A Popular History of France from the Earliest Times, Volume 6 eBook

This eBook from the Gutenberg Project consists of approximately 664 pages of information about A Popular History of France from the Earliest Times, Volume 6.

This was for a long while the feeling throughout France.  “No bankruptcies, no new imposts, no loans,” M. Turgot had said, and had looked to economy alone for the resources necessary to restore the finances.  Bolder and less scrupulous, M. Necker, who had no idea of having recourse to either bankruptcy or imposts, made unreserved use of the system of loans.  During the five years that his ministry lasted, the successive loans he contracted amounted to nearly five hundred million livres.  There was no security given to insure its repayment to the lenders.  The mere confidence felt in the minister’s ability and honesty had caused the money to flow into the treasury.

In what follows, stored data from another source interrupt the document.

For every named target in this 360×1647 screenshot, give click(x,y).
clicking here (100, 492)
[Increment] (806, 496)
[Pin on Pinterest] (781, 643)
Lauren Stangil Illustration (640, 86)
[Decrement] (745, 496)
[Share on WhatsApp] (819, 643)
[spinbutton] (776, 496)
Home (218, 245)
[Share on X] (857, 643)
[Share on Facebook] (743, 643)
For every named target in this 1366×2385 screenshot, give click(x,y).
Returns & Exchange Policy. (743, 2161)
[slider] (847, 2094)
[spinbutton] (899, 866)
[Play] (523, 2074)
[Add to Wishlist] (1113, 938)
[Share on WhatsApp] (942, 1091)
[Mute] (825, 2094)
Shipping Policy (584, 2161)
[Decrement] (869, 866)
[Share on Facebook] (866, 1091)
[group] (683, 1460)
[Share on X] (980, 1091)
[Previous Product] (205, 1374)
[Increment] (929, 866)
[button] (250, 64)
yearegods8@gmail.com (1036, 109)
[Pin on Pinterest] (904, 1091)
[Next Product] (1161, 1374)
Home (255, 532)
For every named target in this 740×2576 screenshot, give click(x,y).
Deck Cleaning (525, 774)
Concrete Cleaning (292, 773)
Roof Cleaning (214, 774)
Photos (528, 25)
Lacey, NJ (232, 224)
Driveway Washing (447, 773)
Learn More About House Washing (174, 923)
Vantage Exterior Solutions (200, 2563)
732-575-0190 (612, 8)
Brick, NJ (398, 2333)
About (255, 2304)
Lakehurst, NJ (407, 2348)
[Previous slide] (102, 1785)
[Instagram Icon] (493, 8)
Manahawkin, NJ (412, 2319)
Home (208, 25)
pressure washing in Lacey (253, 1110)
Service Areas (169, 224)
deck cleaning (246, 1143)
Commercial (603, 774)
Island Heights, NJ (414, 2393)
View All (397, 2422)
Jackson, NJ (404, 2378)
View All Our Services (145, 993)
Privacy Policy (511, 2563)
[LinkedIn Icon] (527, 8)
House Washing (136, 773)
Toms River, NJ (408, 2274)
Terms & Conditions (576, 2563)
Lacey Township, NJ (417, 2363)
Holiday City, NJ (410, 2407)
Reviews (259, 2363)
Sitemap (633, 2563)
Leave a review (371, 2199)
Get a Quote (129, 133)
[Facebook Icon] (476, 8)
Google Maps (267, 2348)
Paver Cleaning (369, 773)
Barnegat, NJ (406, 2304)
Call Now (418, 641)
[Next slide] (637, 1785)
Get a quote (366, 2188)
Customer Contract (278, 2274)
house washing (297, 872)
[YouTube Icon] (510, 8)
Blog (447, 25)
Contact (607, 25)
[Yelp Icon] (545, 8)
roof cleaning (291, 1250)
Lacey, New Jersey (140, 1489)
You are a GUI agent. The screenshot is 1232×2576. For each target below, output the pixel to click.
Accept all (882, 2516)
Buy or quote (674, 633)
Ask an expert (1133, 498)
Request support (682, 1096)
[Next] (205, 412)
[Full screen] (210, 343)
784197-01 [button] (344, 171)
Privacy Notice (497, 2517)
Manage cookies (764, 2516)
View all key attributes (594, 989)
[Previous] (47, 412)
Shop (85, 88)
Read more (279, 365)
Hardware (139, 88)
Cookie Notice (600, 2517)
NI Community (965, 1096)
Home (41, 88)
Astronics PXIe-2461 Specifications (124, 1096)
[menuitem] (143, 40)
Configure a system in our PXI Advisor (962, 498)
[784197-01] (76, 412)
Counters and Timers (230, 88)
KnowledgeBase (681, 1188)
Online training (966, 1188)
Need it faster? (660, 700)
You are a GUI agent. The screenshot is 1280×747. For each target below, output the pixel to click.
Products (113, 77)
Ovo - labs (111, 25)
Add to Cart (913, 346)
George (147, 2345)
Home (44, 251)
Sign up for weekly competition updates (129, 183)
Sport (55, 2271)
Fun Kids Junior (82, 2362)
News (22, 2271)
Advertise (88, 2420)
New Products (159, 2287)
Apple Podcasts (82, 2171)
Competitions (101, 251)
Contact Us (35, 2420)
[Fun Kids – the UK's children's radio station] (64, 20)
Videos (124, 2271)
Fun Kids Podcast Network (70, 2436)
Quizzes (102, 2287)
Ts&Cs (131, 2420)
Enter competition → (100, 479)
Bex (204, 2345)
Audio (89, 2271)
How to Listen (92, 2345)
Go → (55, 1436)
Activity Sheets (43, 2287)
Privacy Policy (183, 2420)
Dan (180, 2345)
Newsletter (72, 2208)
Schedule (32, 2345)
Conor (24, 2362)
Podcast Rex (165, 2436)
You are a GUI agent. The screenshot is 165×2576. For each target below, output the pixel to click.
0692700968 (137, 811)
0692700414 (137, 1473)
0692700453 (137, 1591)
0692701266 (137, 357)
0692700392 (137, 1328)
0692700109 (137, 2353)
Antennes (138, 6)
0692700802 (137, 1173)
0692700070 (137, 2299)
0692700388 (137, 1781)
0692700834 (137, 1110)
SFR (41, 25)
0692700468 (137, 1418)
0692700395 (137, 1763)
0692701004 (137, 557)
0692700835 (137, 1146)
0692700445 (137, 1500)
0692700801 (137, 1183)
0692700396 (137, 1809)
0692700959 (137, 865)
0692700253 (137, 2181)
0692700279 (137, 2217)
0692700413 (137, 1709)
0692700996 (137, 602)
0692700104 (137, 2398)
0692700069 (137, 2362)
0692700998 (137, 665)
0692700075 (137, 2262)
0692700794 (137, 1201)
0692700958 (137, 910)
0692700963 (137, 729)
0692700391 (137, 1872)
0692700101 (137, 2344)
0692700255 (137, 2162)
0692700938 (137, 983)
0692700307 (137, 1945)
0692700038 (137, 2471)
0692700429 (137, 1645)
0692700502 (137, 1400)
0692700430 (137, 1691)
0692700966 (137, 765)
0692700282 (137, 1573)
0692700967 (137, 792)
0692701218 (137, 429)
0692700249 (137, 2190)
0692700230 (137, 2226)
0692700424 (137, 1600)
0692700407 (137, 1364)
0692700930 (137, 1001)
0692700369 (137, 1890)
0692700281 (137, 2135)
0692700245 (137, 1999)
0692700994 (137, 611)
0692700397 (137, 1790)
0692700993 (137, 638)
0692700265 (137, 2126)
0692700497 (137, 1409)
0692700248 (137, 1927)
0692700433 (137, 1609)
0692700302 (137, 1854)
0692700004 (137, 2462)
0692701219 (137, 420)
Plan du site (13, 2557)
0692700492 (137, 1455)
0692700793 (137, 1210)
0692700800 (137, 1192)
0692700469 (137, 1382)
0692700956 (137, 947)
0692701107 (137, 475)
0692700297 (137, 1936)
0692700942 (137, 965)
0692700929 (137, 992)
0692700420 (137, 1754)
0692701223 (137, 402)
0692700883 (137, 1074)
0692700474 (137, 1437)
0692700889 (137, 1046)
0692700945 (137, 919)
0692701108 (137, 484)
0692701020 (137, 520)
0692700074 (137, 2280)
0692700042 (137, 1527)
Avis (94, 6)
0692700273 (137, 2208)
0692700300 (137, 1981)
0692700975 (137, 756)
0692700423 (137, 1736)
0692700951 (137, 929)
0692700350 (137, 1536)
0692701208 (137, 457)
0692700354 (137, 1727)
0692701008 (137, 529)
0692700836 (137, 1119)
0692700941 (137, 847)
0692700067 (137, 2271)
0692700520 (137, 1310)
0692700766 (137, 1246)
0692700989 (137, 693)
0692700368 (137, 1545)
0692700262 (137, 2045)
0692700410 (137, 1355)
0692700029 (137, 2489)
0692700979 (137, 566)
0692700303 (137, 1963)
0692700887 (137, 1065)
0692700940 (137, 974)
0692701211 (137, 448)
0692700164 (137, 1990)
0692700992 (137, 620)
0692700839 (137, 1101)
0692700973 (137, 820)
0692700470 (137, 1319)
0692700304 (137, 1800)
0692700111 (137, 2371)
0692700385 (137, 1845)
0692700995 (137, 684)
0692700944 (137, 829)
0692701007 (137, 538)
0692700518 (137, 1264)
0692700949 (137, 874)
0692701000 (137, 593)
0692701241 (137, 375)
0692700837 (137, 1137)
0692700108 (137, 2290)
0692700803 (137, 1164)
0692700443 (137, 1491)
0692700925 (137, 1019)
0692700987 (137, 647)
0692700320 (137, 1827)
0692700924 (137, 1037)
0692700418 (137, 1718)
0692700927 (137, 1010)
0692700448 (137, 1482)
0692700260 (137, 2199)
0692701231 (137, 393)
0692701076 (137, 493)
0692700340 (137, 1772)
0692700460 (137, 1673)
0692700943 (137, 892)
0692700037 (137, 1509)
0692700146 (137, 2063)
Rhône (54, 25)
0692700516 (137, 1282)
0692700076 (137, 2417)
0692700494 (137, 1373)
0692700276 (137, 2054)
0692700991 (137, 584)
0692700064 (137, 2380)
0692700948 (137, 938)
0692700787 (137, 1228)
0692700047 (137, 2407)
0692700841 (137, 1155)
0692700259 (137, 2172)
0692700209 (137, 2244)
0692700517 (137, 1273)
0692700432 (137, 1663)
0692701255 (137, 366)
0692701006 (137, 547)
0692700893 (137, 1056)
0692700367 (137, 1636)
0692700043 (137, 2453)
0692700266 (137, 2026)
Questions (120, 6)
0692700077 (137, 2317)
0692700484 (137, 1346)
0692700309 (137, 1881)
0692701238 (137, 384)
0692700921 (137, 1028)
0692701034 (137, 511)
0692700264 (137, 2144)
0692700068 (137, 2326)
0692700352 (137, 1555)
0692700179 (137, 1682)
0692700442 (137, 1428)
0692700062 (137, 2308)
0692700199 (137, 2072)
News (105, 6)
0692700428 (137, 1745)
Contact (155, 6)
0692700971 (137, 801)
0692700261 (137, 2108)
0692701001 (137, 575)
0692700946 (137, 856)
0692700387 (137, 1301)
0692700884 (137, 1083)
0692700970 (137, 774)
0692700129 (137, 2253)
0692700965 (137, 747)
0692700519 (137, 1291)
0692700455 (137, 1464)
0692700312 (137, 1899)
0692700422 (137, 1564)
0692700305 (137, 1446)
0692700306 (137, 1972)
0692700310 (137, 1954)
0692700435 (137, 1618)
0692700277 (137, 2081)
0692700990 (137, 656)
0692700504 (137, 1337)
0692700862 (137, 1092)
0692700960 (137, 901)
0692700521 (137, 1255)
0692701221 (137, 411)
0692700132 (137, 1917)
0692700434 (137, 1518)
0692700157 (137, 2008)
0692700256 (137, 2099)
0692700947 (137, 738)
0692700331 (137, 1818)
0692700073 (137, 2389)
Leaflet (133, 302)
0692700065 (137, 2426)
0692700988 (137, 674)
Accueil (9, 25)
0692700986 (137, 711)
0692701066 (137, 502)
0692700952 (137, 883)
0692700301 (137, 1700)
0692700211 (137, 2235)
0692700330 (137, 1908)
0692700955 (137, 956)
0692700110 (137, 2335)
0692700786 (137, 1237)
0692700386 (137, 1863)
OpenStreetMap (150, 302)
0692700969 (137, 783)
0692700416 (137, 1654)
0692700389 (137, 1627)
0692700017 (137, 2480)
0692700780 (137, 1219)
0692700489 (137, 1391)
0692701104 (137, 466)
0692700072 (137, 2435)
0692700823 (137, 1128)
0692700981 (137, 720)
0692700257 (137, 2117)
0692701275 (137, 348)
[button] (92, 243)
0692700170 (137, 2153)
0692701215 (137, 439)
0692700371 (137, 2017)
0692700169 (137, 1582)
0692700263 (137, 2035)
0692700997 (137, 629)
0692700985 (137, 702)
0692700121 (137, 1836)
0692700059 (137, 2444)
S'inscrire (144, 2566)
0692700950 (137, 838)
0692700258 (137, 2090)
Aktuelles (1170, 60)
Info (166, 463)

M. Necker did not stop there:  a foreigner by birth, he felt no respect for the great tradition of French administration; practised in the handling of funds, he had conceived as to the internal government of the finances theories opposed to the old system; the superintendents established a while ago by Richelieu had become powerful in the central administration as well as in the provinces, and the comptroller-general was in the habit of accounting with them; they nearly all belonged to old and notable families; some of them had attracted the public regard and esteem.  The new minister suppressed several offices and diminished the importance of some others; he had taken away from M. Trudaine, administrator of gabels and heavy revenues (grosses fermes), the right of doing business with the king; M. Trudaine sent in his resignation; he was much respected, and this reform was not approved of.  “M.  Necker,” people said, “wants to be assisted by none but removable slaves.”  At the same time the treasurers-general, numbering forty-eight, were reduced to a dozen, and the twenty-seven treasurers of marine and war to two; the farmings-general (of taxes) were renewed with an advantage to the treasury of fifteen millions.  The posts at court likewise underwent reform; the courtiers saw at one blow the improper sources of their revenues in the financial administration cut off, and obsolete and ridiculous appointments, to which numerous pensions, were attached, reduced.  “Acquisitions of posts, projects of marriage or education, unforeseen losses, abortive hopes, all such matters had become an occasion for having recourse to the sovereign’s munificence,” writes M. Necker.  “One would have said that the royal treasury was bound to do all the wheedling, all the smoothing-down, all the reparation; and as the method of pensions, though pushed to the uttermost (the king was at that time disbursing in that way some twenty-eight millions of livres), could not satisfy all claims or sufficiently gratify shameful cupidity, other devices had been hit upon, and would have gone on being hit upon, every day; interests in the collection of taxes, in the customs, in army supplies, in the stores, in many pay-offices, in markets of every kind, and even in the furnishing of hospitals, all was fair game, all was worthy of the attention of persons often, from their position, the most above any business of the kind.”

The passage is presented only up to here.